DATA RECORDS:
**********

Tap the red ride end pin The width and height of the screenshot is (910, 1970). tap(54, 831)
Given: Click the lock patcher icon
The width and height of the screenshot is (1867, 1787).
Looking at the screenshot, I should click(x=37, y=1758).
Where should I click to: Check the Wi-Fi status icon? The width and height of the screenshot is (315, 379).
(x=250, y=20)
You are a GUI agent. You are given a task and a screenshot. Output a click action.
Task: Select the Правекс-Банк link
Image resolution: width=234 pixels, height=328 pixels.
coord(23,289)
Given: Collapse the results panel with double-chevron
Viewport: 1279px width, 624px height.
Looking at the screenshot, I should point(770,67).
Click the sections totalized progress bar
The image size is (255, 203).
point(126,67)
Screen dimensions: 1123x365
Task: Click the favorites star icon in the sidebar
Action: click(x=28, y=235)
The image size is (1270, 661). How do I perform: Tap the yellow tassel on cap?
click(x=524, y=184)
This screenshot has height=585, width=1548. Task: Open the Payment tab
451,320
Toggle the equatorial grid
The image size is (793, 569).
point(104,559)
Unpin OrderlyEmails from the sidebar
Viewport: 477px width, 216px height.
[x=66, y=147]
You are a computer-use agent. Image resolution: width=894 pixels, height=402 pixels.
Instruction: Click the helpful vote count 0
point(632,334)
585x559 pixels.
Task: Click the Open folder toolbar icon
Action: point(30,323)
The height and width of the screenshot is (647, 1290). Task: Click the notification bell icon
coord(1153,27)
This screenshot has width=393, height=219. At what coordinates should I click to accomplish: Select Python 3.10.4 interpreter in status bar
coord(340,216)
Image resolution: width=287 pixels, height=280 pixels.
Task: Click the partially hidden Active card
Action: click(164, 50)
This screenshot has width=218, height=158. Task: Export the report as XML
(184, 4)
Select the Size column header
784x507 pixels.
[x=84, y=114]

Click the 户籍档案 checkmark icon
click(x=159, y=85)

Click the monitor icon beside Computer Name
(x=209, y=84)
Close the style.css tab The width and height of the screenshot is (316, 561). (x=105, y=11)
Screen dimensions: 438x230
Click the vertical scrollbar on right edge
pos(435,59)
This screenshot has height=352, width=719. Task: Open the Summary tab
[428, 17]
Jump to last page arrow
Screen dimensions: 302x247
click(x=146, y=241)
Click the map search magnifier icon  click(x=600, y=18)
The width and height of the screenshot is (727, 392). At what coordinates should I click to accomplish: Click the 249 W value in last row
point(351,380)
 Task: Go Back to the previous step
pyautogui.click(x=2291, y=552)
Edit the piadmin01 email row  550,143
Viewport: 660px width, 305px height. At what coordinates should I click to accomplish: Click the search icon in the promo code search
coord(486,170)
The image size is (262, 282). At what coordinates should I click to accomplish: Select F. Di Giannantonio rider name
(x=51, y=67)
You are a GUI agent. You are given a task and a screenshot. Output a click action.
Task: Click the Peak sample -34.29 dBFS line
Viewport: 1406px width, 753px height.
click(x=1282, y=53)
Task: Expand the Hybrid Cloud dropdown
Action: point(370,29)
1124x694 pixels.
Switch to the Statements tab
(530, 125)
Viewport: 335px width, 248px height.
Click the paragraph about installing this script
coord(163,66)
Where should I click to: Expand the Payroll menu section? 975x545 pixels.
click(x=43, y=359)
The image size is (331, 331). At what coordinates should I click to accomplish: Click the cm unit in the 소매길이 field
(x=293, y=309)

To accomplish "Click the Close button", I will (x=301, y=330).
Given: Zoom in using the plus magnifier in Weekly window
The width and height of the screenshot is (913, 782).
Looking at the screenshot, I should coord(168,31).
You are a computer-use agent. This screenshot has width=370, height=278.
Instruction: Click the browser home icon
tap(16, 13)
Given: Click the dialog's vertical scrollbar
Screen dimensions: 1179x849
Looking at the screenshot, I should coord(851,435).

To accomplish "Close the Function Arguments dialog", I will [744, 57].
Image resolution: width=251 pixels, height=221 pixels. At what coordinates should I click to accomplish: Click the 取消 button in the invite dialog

**********

EXERCISE PROMPT: Tell how many lines of the records above hold "magnifier", giving the number and nothing else.

ANSWER SPACE: 2